> _简短任务 1_
判断下面三条说法是否符合关于 PostgreSQL 广告位推荐的选段。每条答"是"或"否"，并原样引用选段中起决定作用的文字。(a) 采用 RUM 是为了避免 GIN 的 CPU recheck；(b) 设计1 无需业务方同意即可使用；(c) 字典表的 val 列允许为空。
> _简短任务 2_
接着写关于 PostgreSQL 广告位推荐的选段，从它停下的地方往下写。

> _选段_
PostgreSQL 實踐 - 實時廣告位推薦 2 (任意字段組合、任意次元組合搜尋、輸出TOP-K)

标簽

PostgreSQL , gin , 倒排 , rum , gin_fuzzy_search_limit , 随機采樣 , 分區索引 , 分段索引 , score分段

https://github.com/digoal/blog/blob/master/201804/20180424_04.md#%E8%83%8C%E6%99%AF 背景

任意字段組合查詢的幾種優化方法：

1、列存

2、RUM

3、GIN

4、多個INDEX的BITMAP AND|OR SCAN

5、BLOOM FILTER

《PostgreSQL 實踐 - 廣告位推薦 1》

采用了RUM的方法，采用rum的目的是避免GIN的CPU RECHECK，但是當我們查詢時如果業務方允許使用GIN的采樣限制，則沒有必要使用RUM了。

《[未完待續] PostgreSQL 全文檢索大結果集優化 - fuzzy match》

本例子采用一種新的設計來實作電商個性化推薦（例如，打開首頁，打開一個店鋪，打開一個頁面時，根據使用者的行為，實時推薦對應頁面涉及的内容中的優選内容（被推薦的可能是商品、類目等））。

https://github.com/digoal/blog/blob/master/201804/20180424_04.md#%E8%AE%BE%E8%AE%A11 設計1

基本思想是使用GIN反向索引，同時引入fuzzy match參數來過濾海量資料，在一個較小的結果集内排序輸出。

注意此法需要業務方允許在采樣中輸出才可以。

1、字典表

create table tbl_dict (      
  dim text,                   -- 次元      
  val int8 not null unique,   -- 次元内的映射值(為了讓所有次元可以打到一個數組裡面，取值空間唯一)

> _记录_
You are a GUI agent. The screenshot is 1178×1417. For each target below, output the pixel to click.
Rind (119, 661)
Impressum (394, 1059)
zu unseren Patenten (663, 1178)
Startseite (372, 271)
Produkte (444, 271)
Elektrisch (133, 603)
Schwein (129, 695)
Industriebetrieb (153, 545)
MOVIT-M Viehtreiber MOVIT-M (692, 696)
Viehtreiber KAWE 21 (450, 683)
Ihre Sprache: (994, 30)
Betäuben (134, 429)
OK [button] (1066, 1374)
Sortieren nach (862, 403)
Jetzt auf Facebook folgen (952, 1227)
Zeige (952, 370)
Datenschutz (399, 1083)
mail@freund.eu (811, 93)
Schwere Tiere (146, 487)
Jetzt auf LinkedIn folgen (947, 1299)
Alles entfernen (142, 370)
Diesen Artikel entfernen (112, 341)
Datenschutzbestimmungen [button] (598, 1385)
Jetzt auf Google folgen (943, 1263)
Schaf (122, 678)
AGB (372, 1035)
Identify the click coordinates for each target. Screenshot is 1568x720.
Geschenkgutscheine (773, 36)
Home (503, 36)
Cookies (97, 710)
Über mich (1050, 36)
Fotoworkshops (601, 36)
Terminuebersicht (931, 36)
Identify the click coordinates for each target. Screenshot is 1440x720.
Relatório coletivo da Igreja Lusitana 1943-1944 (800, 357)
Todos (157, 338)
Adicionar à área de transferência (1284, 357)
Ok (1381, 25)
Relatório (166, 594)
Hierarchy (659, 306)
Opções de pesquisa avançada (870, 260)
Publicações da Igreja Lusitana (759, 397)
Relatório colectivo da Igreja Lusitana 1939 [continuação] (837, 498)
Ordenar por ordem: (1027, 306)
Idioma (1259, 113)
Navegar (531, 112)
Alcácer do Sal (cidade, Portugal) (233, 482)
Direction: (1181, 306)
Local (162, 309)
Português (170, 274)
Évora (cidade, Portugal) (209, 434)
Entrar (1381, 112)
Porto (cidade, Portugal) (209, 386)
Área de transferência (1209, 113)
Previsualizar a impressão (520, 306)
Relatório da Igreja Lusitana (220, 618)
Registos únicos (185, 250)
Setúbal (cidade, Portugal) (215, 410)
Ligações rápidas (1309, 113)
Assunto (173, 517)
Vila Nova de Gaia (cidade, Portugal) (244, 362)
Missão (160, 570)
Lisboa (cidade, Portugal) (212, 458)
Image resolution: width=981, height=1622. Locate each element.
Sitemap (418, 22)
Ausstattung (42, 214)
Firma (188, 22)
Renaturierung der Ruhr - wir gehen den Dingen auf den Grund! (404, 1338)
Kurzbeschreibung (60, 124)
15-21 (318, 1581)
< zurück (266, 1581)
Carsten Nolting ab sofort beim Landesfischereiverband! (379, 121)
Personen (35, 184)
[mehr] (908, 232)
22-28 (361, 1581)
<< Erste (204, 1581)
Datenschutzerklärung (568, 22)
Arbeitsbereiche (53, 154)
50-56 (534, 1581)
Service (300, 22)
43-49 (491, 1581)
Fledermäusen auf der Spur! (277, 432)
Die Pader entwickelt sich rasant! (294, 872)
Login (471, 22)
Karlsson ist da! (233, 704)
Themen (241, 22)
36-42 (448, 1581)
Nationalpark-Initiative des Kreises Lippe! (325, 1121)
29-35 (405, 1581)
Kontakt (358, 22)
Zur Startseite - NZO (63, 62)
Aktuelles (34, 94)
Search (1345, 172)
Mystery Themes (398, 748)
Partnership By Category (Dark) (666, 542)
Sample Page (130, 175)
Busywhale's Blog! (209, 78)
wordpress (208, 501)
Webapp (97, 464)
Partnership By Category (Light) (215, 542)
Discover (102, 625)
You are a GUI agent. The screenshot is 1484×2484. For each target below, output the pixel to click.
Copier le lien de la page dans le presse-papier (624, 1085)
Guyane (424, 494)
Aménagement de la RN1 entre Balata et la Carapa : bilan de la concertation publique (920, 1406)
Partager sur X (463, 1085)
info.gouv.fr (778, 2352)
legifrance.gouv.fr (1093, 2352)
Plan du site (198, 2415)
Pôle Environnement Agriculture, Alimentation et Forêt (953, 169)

> _书面回答 1_
(a) 是："采用rum的目的是避免GIN的CPU RECHECK"
(b) 否："注意此法需要業務方允許在采樣中輸出才可以。"
(c) 否："val int8 not null unique"

> _书面回答 2_
  info text                   -- 原始值、描述      
);      
      
create index idx_tbl_dict_1 on tbl_dict(dim,info);

獲得次元值

select val from tbl_dict where dim=? and info=?;

2、行為标簽表

create table tbl_lab (     
  id serial8 primary key, -- 主鍵    
  dict int8[],            -- N個dim，則有N個元素      
  score float4,           -- 打分      
  itemid int8             -- 比如商品ID(或其他最終使用者要的ID)      
);      
      
-- 不能顆粒化的次元，依舊保留放在tbl_lab表中。

篩選資料原始方法：

select itemid from tbl_lab where dim1=? and dim10=? and dim12=? order by score desc limit 100;

轉換為

set gin_fuzzy_search_limit=2000;      
select * from tbl_lab where dict = any (array(      
  select val from tbl_dict where (dim,info) in (('1',?), ('10',?), ('12',?))      
))      
order by score desc limit 100;

3、建立GIN索引

create index idx_tbl_lab_dict on tbl_lab using gin (dict);

4、寫入測試資料

假設有100個次元，每個次元有若幹個取值空間的值，總共構成了1000萬個取值。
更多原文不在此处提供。